Kamis 10 Jan 2019 07:32 WIB

Nurhadi-Aldo, Pengamat: Ada Kritik, Kejenuhan dan Hiburan

Kehadiran Nuhardi-Aldo menurunkan tensi ketegangan Pilpres 2019.

Rep: Afrizal Rosikhul Ilmi/ Red: Teguh Firmansyah
Salah satu meme pasangan calon presiden fiktif Nurhadi-Aldo
Foto: instagram
Salah satu meme pasangan calon presiden fiktif Nurhadi-Aldo

REPUBLIKA.CO.ID, REPUBLIKA.CO.ID, JAKARTA -- Nurhadi-Aldo digadang-gadang sebagai pasangan calon presiden dan wakil presiden jalur prestasi yang didukung oleh Koalisi Indonesia Tronjal Tronjol Maha Asyik mendapatkan nomor urut 10. Mereka diusung oleh Partai Untuk Kebutuhan Iman yang disingkat PUKI.

Meski hanya diusung oleh satu partai, kekuatan pasangan calon Nurhadi-Aldo atau disingkat Dildo tidak perlu diragukan lagi. Pasalnya sejak kemunculannya yang belum genap satu bulan, Dildo mendapat respons baik dari publik yang jengah dengan keributan Pilpres 2019.

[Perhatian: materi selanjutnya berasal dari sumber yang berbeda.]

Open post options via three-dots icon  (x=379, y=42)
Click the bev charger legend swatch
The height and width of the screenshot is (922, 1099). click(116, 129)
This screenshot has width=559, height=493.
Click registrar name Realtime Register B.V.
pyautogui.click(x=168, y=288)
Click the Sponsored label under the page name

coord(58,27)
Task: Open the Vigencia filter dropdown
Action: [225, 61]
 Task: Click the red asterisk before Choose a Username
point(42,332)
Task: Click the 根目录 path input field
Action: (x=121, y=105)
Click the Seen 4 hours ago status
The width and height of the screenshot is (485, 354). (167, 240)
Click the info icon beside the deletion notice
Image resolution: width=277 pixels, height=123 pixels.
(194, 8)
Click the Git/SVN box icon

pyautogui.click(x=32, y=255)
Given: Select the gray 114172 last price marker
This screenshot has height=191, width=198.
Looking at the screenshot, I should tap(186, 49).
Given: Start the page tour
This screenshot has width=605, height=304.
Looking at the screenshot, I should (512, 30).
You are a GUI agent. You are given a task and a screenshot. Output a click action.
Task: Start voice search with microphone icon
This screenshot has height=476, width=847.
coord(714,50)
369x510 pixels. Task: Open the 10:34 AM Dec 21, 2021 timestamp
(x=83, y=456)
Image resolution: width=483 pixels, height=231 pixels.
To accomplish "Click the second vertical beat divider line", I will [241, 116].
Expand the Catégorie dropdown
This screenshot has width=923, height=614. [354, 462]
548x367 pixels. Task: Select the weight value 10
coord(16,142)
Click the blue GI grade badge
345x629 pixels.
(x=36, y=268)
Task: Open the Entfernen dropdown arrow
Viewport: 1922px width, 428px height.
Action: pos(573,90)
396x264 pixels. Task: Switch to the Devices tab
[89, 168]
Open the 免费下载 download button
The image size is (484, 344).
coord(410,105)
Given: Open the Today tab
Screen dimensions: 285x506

Namun, Tim Kampanye Nasional Koalisi Indonesia Kerja (TKN KIK) Joko Widodo-Ma'ruf Amin maupun Badan Pemenangan Nasional (BPN) Prabowo-Sandi tidak perlu gusar dengan kehadiran Dildo, sebab pasangan Dildo hanyalah fiktif dan tidak secara resmi terdaftar dalam bursa calon pada Pemilu 2019 nanti.

Nurhadi merupakan seorang tukang pijat yang dibranding dengan kemasan seperti para pejabat pada umumnya, saat hendak mencalonkan diri baik sebagai legislatif maupun eksekutif.

Pengamat politik Pangi Syarwi Chaniago melihat fenomena ini sebagai gejala kegelisahan publik yang tidak puas dengan kedua pasangan Capres-Cawapres yang resmi terdaftar pada Komisi Pemilihan Umum (KPU). Pangi menilai publik, khususnya generasi milenial melihat Dildo lebih ideal sebab dirasa lebih asli (genuine) dari pada para calon yang memakai topeng.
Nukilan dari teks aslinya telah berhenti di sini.